Legal & Government sources

Legal case (UK)

NOTE: Law students should be using the OSCOLA system to cite legal references.


The basic format for creating a Harvard reference for a UK case is:

Names of the parties [Year of publication] Volume number (if available) Abbreviated Reference for the Law Report Series Start page


In text example:

...as documented in Central London Property Trust Ltd v High Trees House Ltd [1947] KB 130

You can generally use the first party name for any subsequent references if it is clear to which case you are referring:

...also in Central London Property Trust Ltd .     

UK case in a law report

If you wish to refer to specific pages within a judgment, then include these after the reference.

In text examples:

Pepper (Inspector of Texes) v Hart [1993] AC 593, 594

Pepper (Inspector of Texes) v Hart [1993] AC 593 at 594

Neutral citations

High Court and Court of Appeal cases from 2001 onwards have neutral citations. A neutral citation includes the year of the judgment, the Court abbreviation (e.g. UKHL=UK House of Lords, EWCA=England and Wales Court of Appeal) and the case number. This can be included before a law report citation, or where a case is otherwise unreported:

Reference list example:

R v Rezvi [2002] UKHL 1

If you wish to refer to specific paragraphs within a judgment, then include these after the reference as above.

Unreported cases

Some unreported cases can be found as transcripts or via the legal databases. A neutral citation should be given where possible. Cases prior to 2001 should include:

Names of the Parties. Court. Date of Judgment (Unreported)

Reference list example:

Hare v Pollard. Court of Appeal Civil Division. 16 June 1997 (Unreported)
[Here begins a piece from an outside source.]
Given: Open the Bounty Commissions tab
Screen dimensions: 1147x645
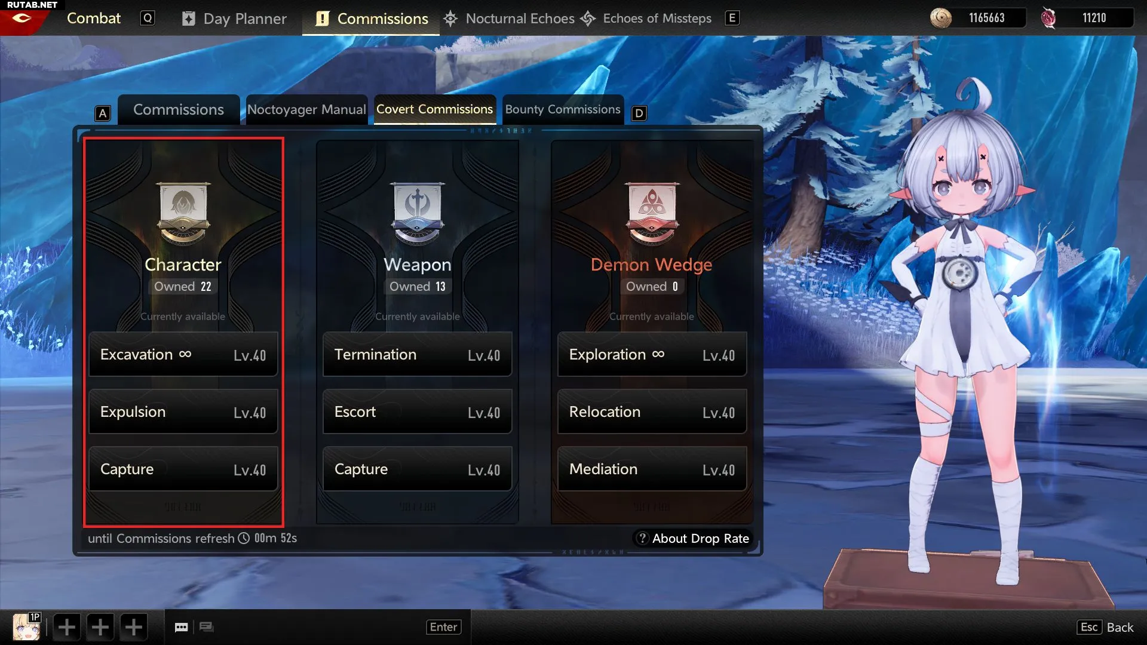Looking at the screenshot, I should point(563,109).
Use of round or square brackets

Round brackets should be used instead of square where the date is not essential for locating the case - e.g. where a volume number is provided and the date referred to is the year of judgment (rather than publication date):

Reference list example:

Holdom v Kidd and Others (1986) 61 P&CR 456

Referring to a case you have read about in a textbook

It is generally best to look up legal cases and refer to a law report or official version. Law reports can be found online via the Westlaw and LexisLibrarydatabases. If, however, you only want to refer to a case that you have found in a legal textbook, you must treat this as a secondary reference.

In text example:

Smith v Jones [2001] EWCA 1425 (cited in Murphy 2007, p.4) implies that...

Reference list example:

Fully reference the textbook you have actually read (e.g. Murphy in this example).